Microsoft Windows 10 now is running nearly 11 percent of Windows devices, 164 million in all, according to estimates by the analytics firm Net Applications. Microsoft Corp. offered free downloads of the operating system to all Windows 7 and 8.1 users beginning July 29. It set the system’s goal at 1 billion devices, including smartphones and tablets, by mid-2018.

StatCounter, an Irish firm that monitors page views, pegged Windows 10 usage above 11.8 percent in December, up 1.7 points from November, while WinBeta, quoting sources, put the figure at more than 200 million devices.

Computerworld reported Microsoft hasn’t put out any official numbers since early October, when the company said 110 million machines were running its latest OS.

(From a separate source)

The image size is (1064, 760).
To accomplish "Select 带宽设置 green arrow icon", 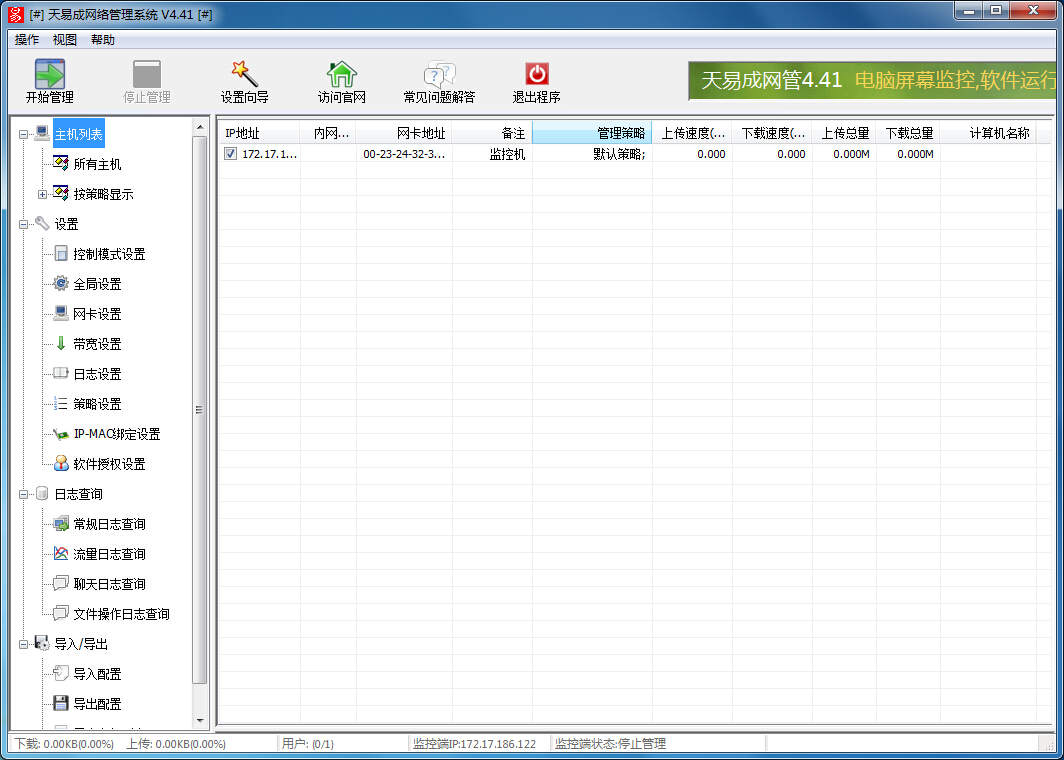I will 61,344.
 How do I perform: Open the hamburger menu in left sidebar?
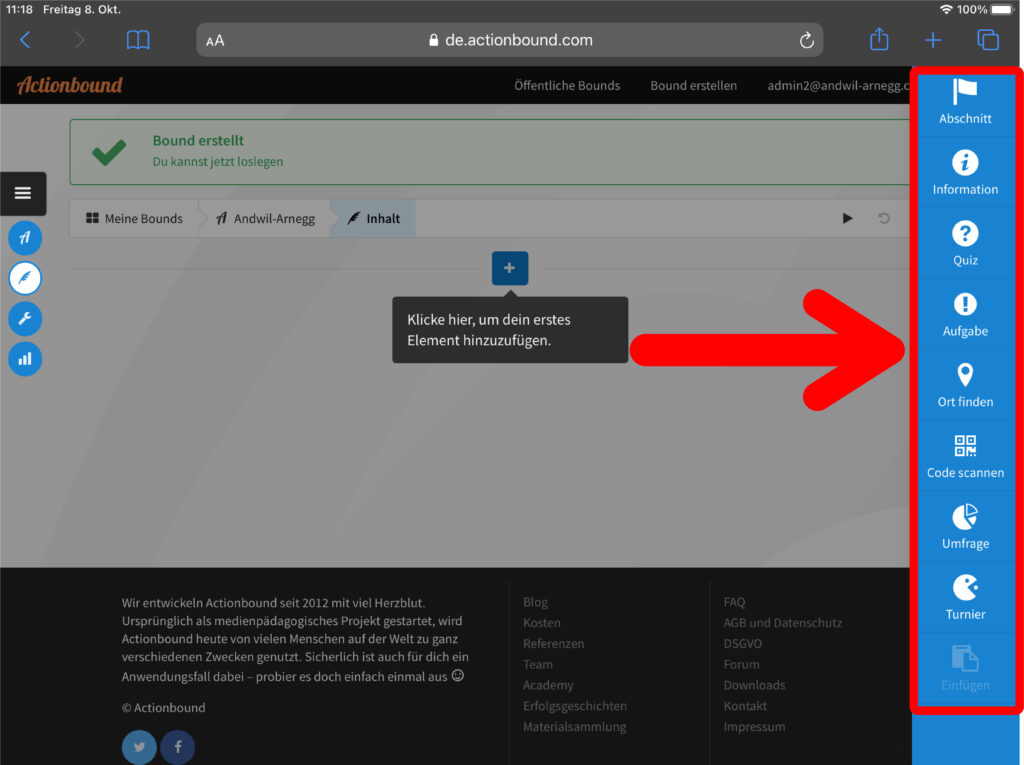(23, 193)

Net Applications, monitoring 160 million users on 40,000 client websites each month, estimated Windows is installed on 91.3 percent of all computer systems (Mac OS X and Linux accounted for the bulk of the rest), meaning Windows 10 now runs 10 percent of all such systems.

The number of machines employing Windows 10 grew 1.1 percentage points from November to December, less than the October-November increase of 1.3 points and the September-October increase of 1.4 points — as well as below the pace set by Windows 7 in the first five months it was available, when it captured an 11.2 percent share of all Windows machines. Windows 10 was installed on 4.8 percent of machines, or 75 million, in August.

Net Applications said Windows XP is currently employed by about 11 percent of computers. even though Microsoft has stop releasing security patches for the operating system, while StatCounter put the comparable figure at 8.4 percent, reported. The number of computers running Windows 7 fell by about 5 percentage points in the second half of 2015, but it is still on 55.68 percent of all Windows personal computers. Windows 8 is running on 2.76 percent of devices, while Windows 8.1 is on 10.3 percent, VentureBeat reported. Windows Vista is on 1.62 percent of PCs.

KitGuru noted Windows 10 has been criticized for privacy issues, but lauded for bringing back the desktop lost with Windows 8 and the launch of the Metro user interface.